In summary vGPU was far more efficient with regards to allocating and utilising the resources available making graphics virtualisation much more feasible from a cost perspective.
Graphics/Video RAM – Frame Buffer & vGPU Profiles
Each physical GRID card has a finite amount of vRAM or to use the correct term ‘Frame Buffer’. The Frame Buffer that is allocated to each user is static and does not change, a portion of the total Frame Buffer present on the GRID card is allocated to each virtual desktop VM when the VM is powered on, and remains allocated until the VM is powered off - at which point it is released and can be re-allocated to a different VM.
The Frame Buffer of a GRID card is distributed evenly between the physical GPU’s meaning each GPU has a set amount of Frame Buffer that it can use. As I have mentioned above the Frame Buffer allocation that each VM receives is static and does not change and this is set/controlled via the use of vGPU ‘profiles’.
vGPU profiles allow the allocation of differing levels of vGPU Frame Buffer memory to VM’s and, in doing so allow an appropriate amount of Frame Buffer resource to be allocated to VM’s based upon their workload.

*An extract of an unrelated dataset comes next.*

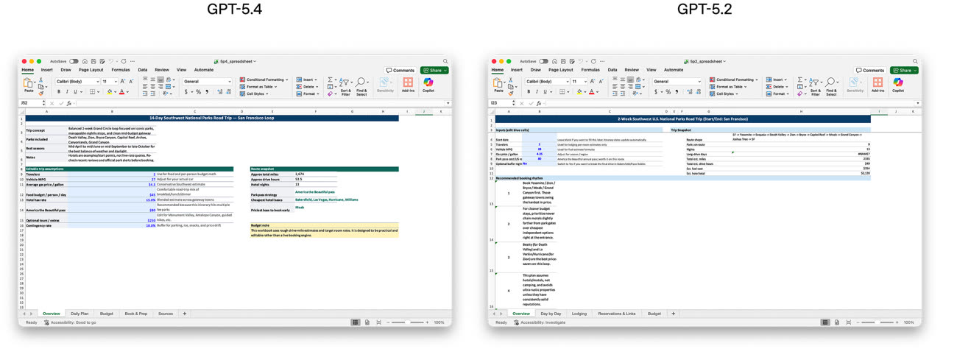Screen dimensions: 957x360
Task: Click Comments button in 5p4_spreadsheet window
Action: (x=400, y=70)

For example, a user that runs low to moderate graphical workloads may only require 1GB of vGPU Frame Buffer; whereas a CAD engineer may require 4GB of vGPU Frame Buffer – vGPU profiles allow us to do this on the same GRID card…. Provided there are two physical GPU’s on the card since each GPU can only host one type of vGPU profile – this is important to remember when capacity planning in mixed vGPU profile environments.
More information on vGPU can be found here: http://www.nvidia.com/object/grid-technology.html
Since the focus of this blog post is about nVidia GRID vGPU I’m not going to consider the cards that only support VMware vSGA and vDGA but they are out there and have their place still for niche requirements. GRID vGPU is an nVidia technology it is only supported on the nVidia GRID cards.

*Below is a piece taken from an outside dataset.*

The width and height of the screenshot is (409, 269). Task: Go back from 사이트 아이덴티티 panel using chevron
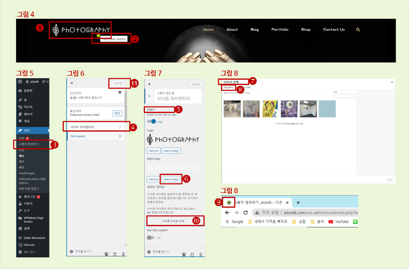coord(149,96)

One other thing to note about vGPU that isn’t discussed further here but may form a future post is that vGPU resource can be assigned to virtual RDS servers to provide dedicated graphics resource to published applications in those environments.

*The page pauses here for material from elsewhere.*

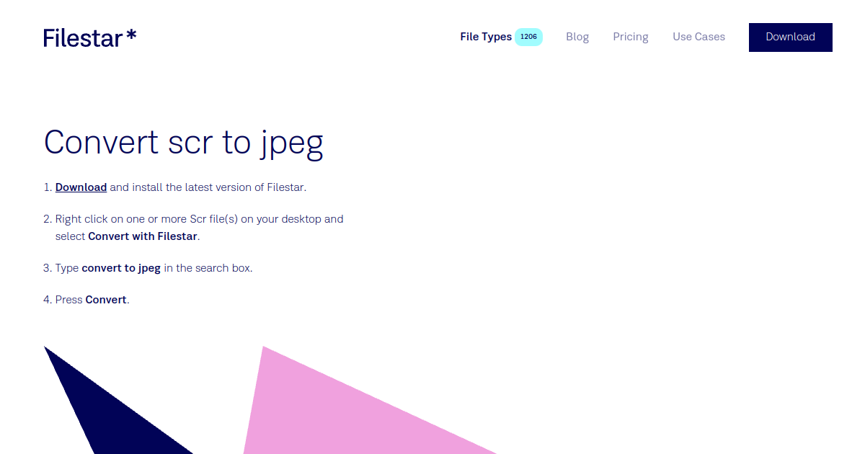Click the dark Download button

tap(790, 37)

nVidia GRID Licensing Requirement
Introduced with GRID 2.0 was a licensing requirement, GRID 1.0 did not require a licensing element. With the M-series cards, the GRID vGPU license required was dictated by the vGPU profiles in use and there were three tiers of licensing available:
GRID Virtual Application (for providing vGPU resource to RDS-hosted applications)
GRID Virtual PC (Moderate graphical workloads)
GRID Virtual Datacentre Workstation (High-end graphical workloads)
The GRID license cost should always be considered when looking into the feasibility/affordability of a GRID vGPU solution and the license required is dictated by a number of different factors and ComputerWorld can help with identifying which license is most appropriate for your needs - a listing of vGPU profiles and their required licenses is included in a later section of this blog post.
To aid in understanding the differences between the different license types the table below illustrates the different features that each license entitles:
Hardware that supports nVidia GRID
One final thing to note is that although the servers listed on the nVidia certified hardware listing (http://www.nvidia.com/object/grid-certified-servers.html) may support the use of GRID cards it’s often not as simple as installing the cards into your existing servers, there are certain requirements such as specific risers & uprated PSU’s and it’s far easier and cheaper to specify these components at the time of purchase even if GRID cards are not being installed right away, than it is to retro-actively fit them.